[Stored items]
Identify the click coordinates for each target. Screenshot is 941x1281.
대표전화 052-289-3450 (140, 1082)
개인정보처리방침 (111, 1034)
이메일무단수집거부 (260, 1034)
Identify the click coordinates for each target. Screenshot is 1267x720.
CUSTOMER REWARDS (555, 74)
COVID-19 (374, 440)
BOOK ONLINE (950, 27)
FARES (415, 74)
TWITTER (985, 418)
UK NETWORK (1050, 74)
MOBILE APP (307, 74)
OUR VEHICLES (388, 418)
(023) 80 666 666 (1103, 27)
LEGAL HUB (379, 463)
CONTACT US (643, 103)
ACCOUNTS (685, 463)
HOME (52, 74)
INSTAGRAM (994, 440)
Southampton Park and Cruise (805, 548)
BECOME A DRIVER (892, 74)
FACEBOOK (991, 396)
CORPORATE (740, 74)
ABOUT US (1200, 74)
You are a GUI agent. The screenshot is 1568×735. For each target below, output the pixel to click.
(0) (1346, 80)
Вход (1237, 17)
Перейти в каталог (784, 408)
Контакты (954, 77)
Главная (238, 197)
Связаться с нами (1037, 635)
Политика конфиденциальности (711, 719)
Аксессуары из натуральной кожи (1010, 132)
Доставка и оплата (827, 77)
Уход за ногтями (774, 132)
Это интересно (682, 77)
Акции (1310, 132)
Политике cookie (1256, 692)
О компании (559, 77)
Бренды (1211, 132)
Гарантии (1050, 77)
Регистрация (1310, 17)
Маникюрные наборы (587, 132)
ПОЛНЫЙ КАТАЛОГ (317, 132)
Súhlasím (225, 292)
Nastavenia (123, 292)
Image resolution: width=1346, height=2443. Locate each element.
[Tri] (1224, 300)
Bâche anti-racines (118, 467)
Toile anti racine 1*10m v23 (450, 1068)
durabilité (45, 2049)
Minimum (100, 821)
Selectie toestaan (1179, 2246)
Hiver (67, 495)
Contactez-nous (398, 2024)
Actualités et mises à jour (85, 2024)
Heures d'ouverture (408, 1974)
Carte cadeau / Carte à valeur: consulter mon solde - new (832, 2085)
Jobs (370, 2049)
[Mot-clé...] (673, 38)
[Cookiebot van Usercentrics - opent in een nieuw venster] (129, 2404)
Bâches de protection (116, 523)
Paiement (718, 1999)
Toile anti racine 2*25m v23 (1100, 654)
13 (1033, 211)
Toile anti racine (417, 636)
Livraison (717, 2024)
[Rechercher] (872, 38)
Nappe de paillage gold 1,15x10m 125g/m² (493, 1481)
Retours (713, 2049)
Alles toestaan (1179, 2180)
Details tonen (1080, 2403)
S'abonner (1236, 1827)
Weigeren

## SET TASK:
Rewrite the data from its first line through the line containing "Nastavenia (123, 292)", substituting "tap coordinates" for "click coordinates" and leaving everything else unchanged.

## WORKED SOLUTION:
Identify the tap coordinates for each target. Screenshot is 941x1281.
대표전화 052-289-3450 (140, 1082)
개인정보처리방침 (111, 1034)
이메일무단수집거부 (260, 1034)
Identify the tap coordinates for each target. Screenshot is 1267x720.
CUSTOMER REWARDS (555, 74)
COVID-19 (374, 440)
BOOK ONLINE (950, 27)
FARES (415, 74)
TWITTER (985, 418)
UK NETWORK (1050, 74)
MOBILE APP (307, 74)
OUR VEHICLES (388, 418)
(023) 80 666 666 (1103, 27)
LEGAL HUB (379, 463)
CONTACT US (643, 103)
ACCOUNTS (685, 463)
HOME (52, 74)
INSTAGRAM (994, 440)
Southampton Park and Cruise (805, 548)
BECOME A DRIVER (892, 74)
FACEBOOK (991, 396)
CORPORATE (740, 74)
ABOUT US (1200, 74)
You are a GUI agent. The screenshot is 1568×735. For each target below, output the pixel to click.
(0) (1346, 80)
Вход (1237, 17)
Перейти в каталог (784, 408)
Контакты (954, 77)
Главная (238, 197)
Связаться с нами (1037, 635)
Политика конфиденциальности (711, 719)
Аксессуары из натуральной кожи (1010, 132)
Доставка и оплата (827, 77)
Уход за ногтями (774, 132)
Это интересно (682, 77)
Акции (1310, 132)
Политике cookie (1256, 692)
О компании (559, 77)
Бренды (1211, 132)
Гарантии (1050, 77)
Регистрация (1310, 17)
Маникюрные наборы (587, 132)
ПОЛНЫЙ КАТАЛОГ (317, 132)
Súhlasím (225, 292)
Nastavenia (123, 292)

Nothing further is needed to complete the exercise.